Prof. Horban: 10 tys. zachorowań dziennie to górna granica możliwości obecnie wdrożonego systemu
10 tys. zachorowań na COVID-19 dziennie to górna granica możliwości obecnie wdrożonego systemu - ocenił główny doradca premiera ds. walki z COVID-19 prof. dr hab. n. med. Andrzej Horban. Dodał, że w ciągu najbliższych dni okaże się, czy wdrożone obostrzenia działają.
Prof. dr hab. n. med. Andrzej Horban, konsultant krajowy w dziedzinie chorób zakaźnych, był gościem RMF FM. Na antenie skomentował podjęte przez rząd działania w walce z pandemią COVID-19.

"Bardzo dokładnie w tej chwili śledzimy epidemię. Jeżeli państwo patrzą na krzywe, to na wiosnę mieliśmy mniej więcej 500 zachorowań dziennie, rozpoznanych przypadków. Teraz mamy 10 tys. i to jest górna granica możliwości systemu, który w tej chwili działa" - ocenił ekspert.
Focus na bazę łóżkową
Podkreślił, że w polski system ochrony zdrowia dysponuje 100 tys. łóżek, ale - jak zaznaczył - są to wszystkie łóżka, przeznaczone również do innych celów, np. łóżka pediatryczne. Zaznaczył, że tylko pewna cześć z nich jest wyposażona w dostęp do instalacji tlenowej – a więc mogą być wykorzystane w leczeniu COVID-19.
"Jeżeli mamy dziennie około 1,5-2 tys. ludzi trafiających do szpitala i średni czas pobytu pacjenta to ok. 7 dni to potrzebujemy w tej chwili 14 tys. łóżek. Te łóżka powoli zaczynają się zapełniać" – powiedział prof. Horban.
Zaznaczył jednak, że - pod warunkiem olbrzymiego wysiłku organizacyjnego - najprawdopodobniej w szybkim tempie można byłoby przyjąć chorych na 20-30 tys. łóżek.

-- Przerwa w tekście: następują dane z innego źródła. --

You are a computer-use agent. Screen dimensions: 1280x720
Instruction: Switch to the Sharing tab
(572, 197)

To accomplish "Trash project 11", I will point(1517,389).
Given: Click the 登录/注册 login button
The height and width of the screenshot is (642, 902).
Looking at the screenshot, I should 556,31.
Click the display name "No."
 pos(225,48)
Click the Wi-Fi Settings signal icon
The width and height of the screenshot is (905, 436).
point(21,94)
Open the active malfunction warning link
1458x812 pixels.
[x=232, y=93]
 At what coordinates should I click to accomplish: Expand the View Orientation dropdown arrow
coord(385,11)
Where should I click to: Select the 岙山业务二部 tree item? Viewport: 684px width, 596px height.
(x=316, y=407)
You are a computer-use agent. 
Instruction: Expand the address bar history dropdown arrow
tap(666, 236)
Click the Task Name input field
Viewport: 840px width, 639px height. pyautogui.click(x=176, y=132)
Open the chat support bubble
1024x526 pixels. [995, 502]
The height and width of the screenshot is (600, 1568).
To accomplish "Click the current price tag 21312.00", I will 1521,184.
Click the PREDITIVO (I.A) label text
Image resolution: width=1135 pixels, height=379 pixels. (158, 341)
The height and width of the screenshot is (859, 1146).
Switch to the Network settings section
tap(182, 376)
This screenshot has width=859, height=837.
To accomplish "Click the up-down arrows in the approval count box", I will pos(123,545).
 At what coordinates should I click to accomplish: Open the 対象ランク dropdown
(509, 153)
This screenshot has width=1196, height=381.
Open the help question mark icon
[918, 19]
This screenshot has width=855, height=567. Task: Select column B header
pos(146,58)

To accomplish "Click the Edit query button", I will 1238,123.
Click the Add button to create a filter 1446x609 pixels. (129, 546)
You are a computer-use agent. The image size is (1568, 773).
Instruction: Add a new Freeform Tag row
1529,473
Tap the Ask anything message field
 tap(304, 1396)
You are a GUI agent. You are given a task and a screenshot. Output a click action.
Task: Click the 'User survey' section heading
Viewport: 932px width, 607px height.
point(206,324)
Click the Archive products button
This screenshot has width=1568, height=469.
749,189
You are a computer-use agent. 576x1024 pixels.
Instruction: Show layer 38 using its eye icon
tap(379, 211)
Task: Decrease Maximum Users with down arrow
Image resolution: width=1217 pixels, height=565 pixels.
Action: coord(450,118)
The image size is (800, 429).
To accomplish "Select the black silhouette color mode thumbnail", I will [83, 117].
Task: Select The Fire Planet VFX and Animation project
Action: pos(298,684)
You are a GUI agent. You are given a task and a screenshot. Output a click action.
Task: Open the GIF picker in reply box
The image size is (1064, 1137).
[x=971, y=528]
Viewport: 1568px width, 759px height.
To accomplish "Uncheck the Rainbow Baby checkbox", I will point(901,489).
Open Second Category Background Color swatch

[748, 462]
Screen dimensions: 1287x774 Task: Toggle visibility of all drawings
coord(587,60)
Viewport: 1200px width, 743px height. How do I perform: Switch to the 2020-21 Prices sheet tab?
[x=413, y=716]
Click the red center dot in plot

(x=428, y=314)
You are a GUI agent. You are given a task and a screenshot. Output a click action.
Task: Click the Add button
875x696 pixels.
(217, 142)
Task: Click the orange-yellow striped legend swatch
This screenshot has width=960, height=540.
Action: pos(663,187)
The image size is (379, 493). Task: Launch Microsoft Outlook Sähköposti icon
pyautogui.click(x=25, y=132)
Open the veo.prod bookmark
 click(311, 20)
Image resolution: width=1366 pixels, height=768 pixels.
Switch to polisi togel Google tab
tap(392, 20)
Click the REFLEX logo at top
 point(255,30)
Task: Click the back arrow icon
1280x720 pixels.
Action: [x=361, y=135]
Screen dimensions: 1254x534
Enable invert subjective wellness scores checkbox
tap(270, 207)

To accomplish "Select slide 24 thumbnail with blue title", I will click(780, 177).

Podkreślił jednak, że bazę łóżek należy rozszerzać.
Efekt dopiero za jakiś czas
Pytany o szpitale tymczasowe zaznaczył, że jeśli uda się zahamować transmisję na obecnym poziomie, to system opieki zdrowotnej wytrzyma i uruchamianie takich szpitali nie będzie potrzebne. Zdaniem eksperta to, czy wprowadzone w ostatnim czasie przez rząd obostrzenia działają, okaże się w ciągu 2-3 dni.
Prof. Horban odniósł się również do pojawiających się w mediach i przestrzeni publicznej opinii o tym, że kierownictwo MZ i rząd zlekceważyli zagrożenie COVID-19 i nie przygotowali się wystarczająco do jesiennego wzrostu zakażeń i zachorowań.
"To oczywista oczywistość, co widać teraz. Skala wyobrażenia rządzących nie objęła tak dużej liczby zakażeń" - ocenił.